• ACTION ITEM: Find the line with "Refresh the Projects" in the records below. Copy it and every line after it, up to and including the line with "Image resolution: width=630".
━━━━━ RECORDS SHOWN
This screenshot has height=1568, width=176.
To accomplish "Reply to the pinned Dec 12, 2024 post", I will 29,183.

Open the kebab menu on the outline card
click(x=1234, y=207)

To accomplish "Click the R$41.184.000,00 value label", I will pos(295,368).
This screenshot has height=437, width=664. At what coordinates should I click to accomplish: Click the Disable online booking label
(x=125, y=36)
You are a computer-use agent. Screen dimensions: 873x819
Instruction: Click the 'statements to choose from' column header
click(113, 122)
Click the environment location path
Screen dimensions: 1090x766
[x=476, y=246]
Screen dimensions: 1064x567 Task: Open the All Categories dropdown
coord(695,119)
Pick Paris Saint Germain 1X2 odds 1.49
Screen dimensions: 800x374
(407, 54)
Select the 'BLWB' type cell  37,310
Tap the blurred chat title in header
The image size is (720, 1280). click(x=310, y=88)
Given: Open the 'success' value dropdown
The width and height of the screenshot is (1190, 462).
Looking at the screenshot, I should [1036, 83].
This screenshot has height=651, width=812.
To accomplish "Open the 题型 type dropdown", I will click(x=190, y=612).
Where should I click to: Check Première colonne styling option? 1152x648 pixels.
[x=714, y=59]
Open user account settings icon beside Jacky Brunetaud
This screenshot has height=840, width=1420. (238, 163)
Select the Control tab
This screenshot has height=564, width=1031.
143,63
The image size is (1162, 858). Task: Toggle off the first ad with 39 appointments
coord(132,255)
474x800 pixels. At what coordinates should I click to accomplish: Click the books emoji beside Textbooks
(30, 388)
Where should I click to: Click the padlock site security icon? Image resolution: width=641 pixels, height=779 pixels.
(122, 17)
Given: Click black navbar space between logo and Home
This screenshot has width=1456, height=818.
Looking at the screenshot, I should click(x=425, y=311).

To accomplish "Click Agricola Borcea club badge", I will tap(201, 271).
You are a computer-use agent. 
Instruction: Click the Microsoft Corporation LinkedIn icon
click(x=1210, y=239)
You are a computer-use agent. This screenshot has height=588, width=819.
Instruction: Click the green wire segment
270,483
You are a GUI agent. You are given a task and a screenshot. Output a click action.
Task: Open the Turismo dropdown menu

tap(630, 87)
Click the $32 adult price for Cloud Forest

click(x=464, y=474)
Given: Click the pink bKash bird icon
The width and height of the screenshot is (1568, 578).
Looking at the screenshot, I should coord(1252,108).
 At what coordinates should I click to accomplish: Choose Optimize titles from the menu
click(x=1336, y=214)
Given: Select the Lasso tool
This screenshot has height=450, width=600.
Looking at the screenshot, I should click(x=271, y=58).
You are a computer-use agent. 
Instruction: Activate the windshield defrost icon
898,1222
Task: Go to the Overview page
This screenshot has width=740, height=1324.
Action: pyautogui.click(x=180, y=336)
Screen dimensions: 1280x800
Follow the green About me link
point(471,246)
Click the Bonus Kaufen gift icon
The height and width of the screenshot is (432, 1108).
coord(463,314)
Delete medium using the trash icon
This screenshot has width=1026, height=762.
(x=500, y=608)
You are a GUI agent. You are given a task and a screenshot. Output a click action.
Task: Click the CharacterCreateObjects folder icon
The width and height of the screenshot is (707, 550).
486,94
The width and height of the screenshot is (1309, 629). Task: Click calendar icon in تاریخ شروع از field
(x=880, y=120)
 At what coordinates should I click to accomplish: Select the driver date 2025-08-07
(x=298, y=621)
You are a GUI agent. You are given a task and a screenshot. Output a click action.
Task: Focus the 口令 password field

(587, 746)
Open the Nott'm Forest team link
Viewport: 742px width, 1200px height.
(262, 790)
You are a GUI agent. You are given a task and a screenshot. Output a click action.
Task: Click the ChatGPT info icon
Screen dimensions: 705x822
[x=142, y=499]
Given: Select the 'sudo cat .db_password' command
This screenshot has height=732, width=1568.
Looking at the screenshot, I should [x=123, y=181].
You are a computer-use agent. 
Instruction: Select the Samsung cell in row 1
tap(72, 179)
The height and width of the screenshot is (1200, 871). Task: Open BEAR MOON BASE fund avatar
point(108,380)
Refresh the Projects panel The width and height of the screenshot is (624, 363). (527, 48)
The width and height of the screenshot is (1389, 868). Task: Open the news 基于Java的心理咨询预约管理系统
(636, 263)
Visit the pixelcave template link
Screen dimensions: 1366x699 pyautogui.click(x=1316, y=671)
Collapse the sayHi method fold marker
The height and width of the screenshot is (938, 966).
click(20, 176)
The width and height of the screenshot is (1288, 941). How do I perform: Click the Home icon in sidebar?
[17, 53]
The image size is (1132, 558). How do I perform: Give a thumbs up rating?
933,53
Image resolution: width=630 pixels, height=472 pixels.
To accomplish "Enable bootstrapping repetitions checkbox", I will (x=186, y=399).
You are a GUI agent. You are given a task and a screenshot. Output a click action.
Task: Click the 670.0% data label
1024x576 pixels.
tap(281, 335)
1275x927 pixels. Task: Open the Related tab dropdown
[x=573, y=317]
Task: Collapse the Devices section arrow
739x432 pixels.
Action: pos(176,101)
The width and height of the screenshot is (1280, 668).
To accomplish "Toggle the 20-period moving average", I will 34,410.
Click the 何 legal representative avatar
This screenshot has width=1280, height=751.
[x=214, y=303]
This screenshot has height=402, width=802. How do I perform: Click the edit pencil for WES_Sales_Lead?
━━━━━━━━━━
• ANSWER TO THIS EXERCISE:
Refresh the Projects panel The width and height of the screenshot is (624, 363). (527, 48)
The width and height of the screenshot is (1389, 868). Task: Open the news 基于Java的心理咨询预约管理系统
(636, 263)
Visit the pixelcave template link
Screen dimensions: 1366x699 pyautogui.click(x=1316, y=671)
Collapse the sayHi method fold marker
The height and width of the screenshot is (938, 966).
click(20, 176)
The width and height of the screenshot is (1288, 941). How do I perform: Click the Home icon in sidebar?
[17, 53]
The image size is (1132, 558). How do I perform: Give a thumbs up rating?
933,53
Image resolution: width=630 pixels, height=472 pixels.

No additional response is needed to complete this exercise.